The uptick in violent attacks on often elderly farmers begs the question: how do black people view the whole tragedy?

The answer — or part thereof — is multi-layered and should take into account the nation’s transition from Apartheid into the Mandela era.

Time was when black people were often glued to their TV screens, to watch the African-American Big John Tate, take on Gerrie “Die Boomstraat Bek” Coetzee, in a heavyweight world title boxing match-up.

When Coetzee took one to the jaw and stumbled backwards onto the canvas, the townships and villages roared at the triumph of the black brother (Tate) over the white “oppressor” Coetzee.

This mind-set came down crumbling when, side by side, Mandela and Francois Pienaar lifted the Rugby World Cup trophy, with blacks joining their white compatriots, in celebration over the triumph of the Amabokoboko.

Let there be no doubt the symbolic picture of the smiling Pienaar and Madiba — in a Springbok T-shirt, nogal — changed race-based mistrust for all time.

Suddenly in shebeens, buses and trains, township and village folk spoke with pride about “our” Springboks, police, and also folks who provide food security, “our” Afrikaner farmers.

As recent as a few weeks ago, the cruel attack on Cecil and Pattie Petersen at their farm outside Bela-Bela, attracted the attention not only of Die Pos and sister publication, The Beat, but also the mainstream press such as the Sowetan.

The upwards of 157 views on The Beat’s website following the arrest of the alleged murderers can testify to the kind of anger and concern gripping the townships at the time.
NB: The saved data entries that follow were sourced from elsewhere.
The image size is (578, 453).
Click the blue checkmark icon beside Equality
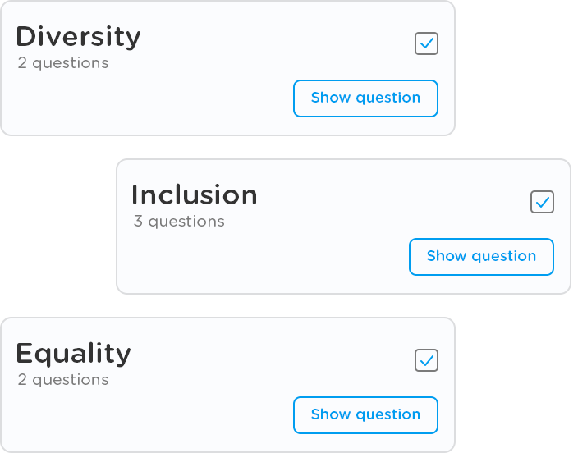coord(427,359)
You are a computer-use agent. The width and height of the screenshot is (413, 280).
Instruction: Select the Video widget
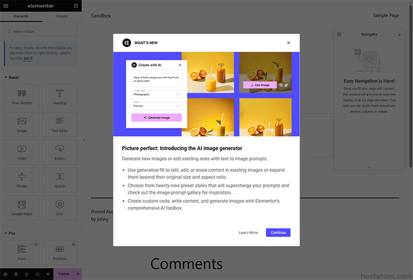[22, 151]
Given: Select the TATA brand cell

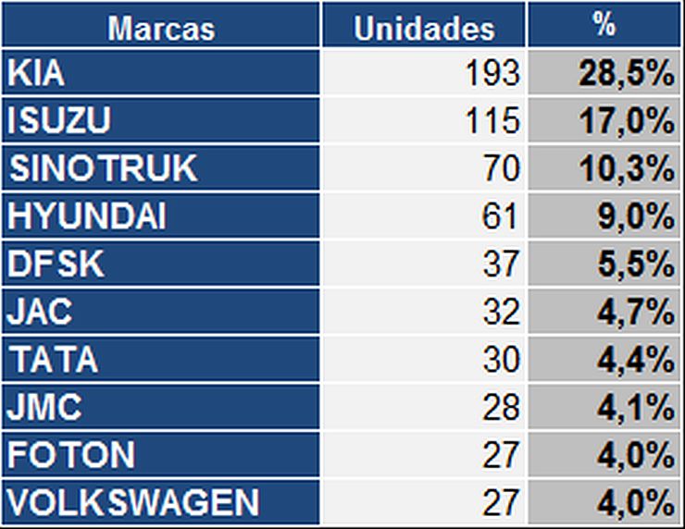Looking at the screenshot, I should click(x=161, y=360).
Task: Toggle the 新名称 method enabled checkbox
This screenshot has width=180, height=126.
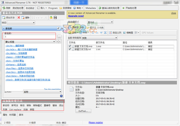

In the Bela-Bela township the black middle-class spoke in hushed tones about how farm attacks could strain race relations in what is generally a serene Waterberg region.

Andrew Laka, the local co-ordinator for the SA Communist Party, said political formations across the spectrum were outraged by the attack, and relieved over the swift arrests.

“Remember, these farmers provide work for the poorest of the poor. Now that the Petersen’s are no more, we all fear for possible job losses,” he said.   

Indeed, there was a collective sigh of relief all-round, after the suspects were rounded up by the police in faraway Kanana, outside Hammanskraal.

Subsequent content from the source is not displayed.